The Myth of Independence
- Author: Zulfikar Ali Bhutto
- Language: English
- Subject: Foreign relations of Pakistan India–Pakistan relations Cold War
- Genre: Non-fiction
- Publisher: Oxford University Press
- Publication date: 1969
- Publication place: Pakistan
- Media type: Print
- Pages: 188
- ISBN: 978-0-19-215167-4

= The Myth of Independence =

1969 book by Zulfikar Ali Bhutto

The Myth of Independence is a 1969 book by Pakistani politician Zulfikar Ali Bhutto on Pakistan's foreign policy and international position. Published by Oxford University Press, the book examines Pakistan's relations with India, the United States, the Soviet Union, and the People's Republic of China, and argues that formal sovereignty did not by itself guarantee real independence for smaller states.

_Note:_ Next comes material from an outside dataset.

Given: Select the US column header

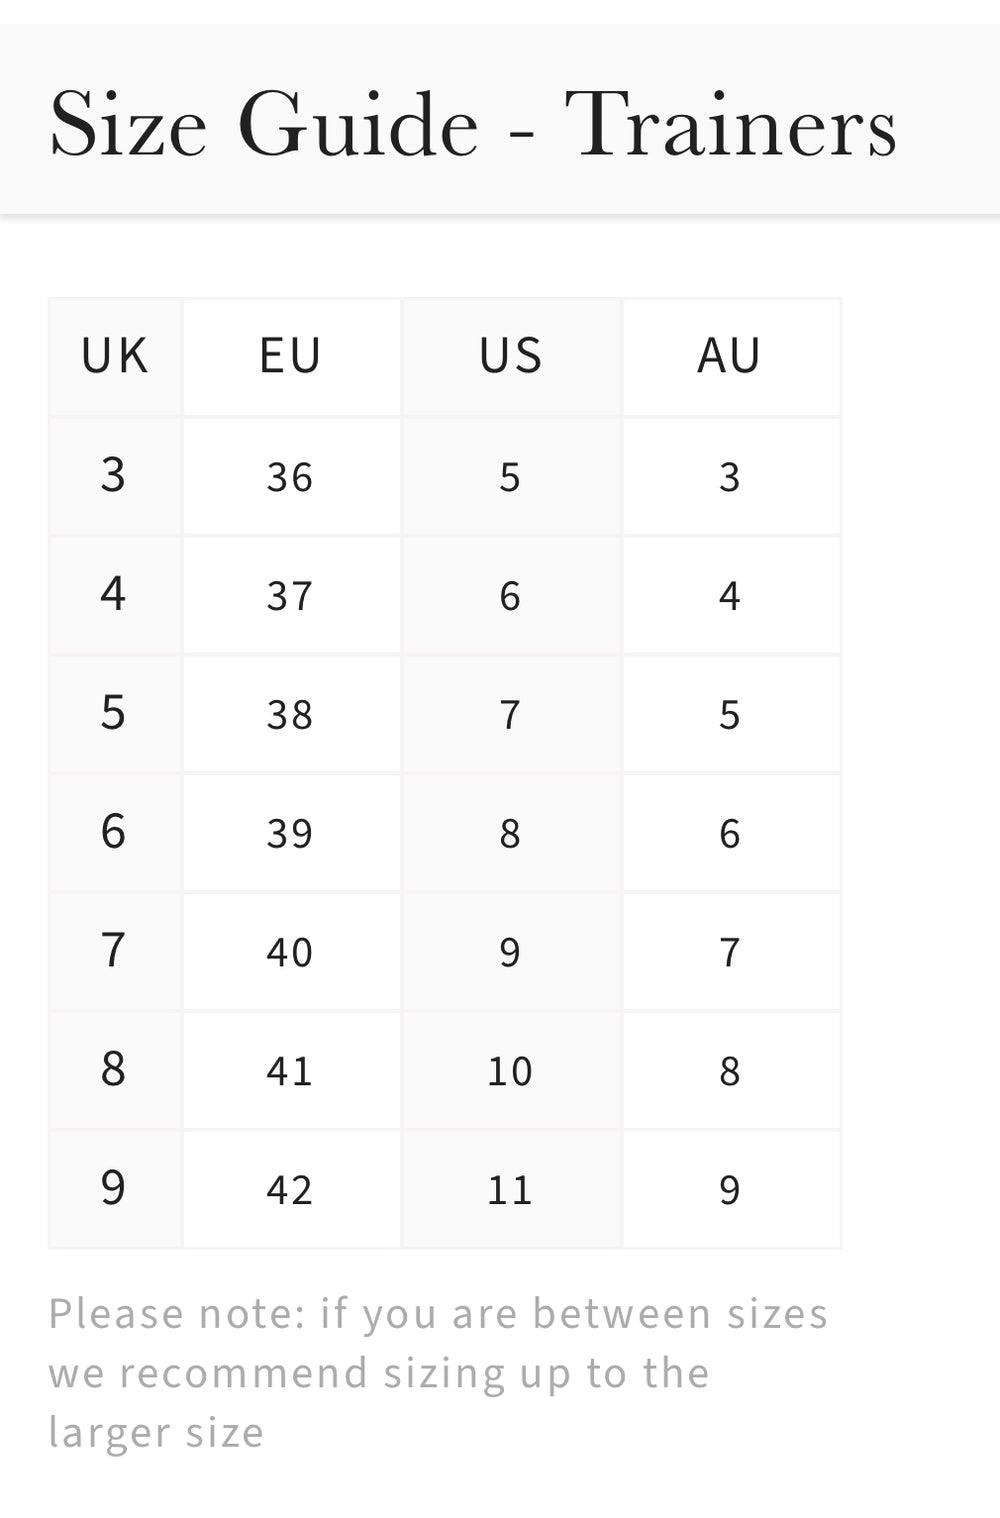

The book was written after the Indo-Pakistani War of 1965 and is centered on Pakistan's search for autonomy in a world dominated by great-power rivalry.

== Synopsis ==
The book includes chapters such as "The Struggle for Equality", "Global Powers and Small Nations", and "American Attitudes towards Partition and Indian Neutralism". It develops a critique of Pakistan's earlier "special relationship" with the United States and argues for a foreign policy based more firmly on national interests than on alliance dependence.

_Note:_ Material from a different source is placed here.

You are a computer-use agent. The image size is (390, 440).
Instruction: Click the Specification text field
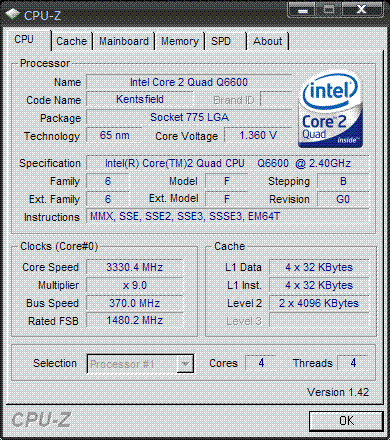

It advocated a harder line toward India, closer ties with China, and a reassessment of Pakistan's relationship with the United States in the context of the Cold War.

== Reception ==
In International Affairs, Sidney Isaacs described the book as well-written and highly interesting and praised Bhutto's approach as lively and perceptive. The book was also reviewed by political scientist Wayne Wilcox in both The Journal of Asian Studies and Political Science Quarterly.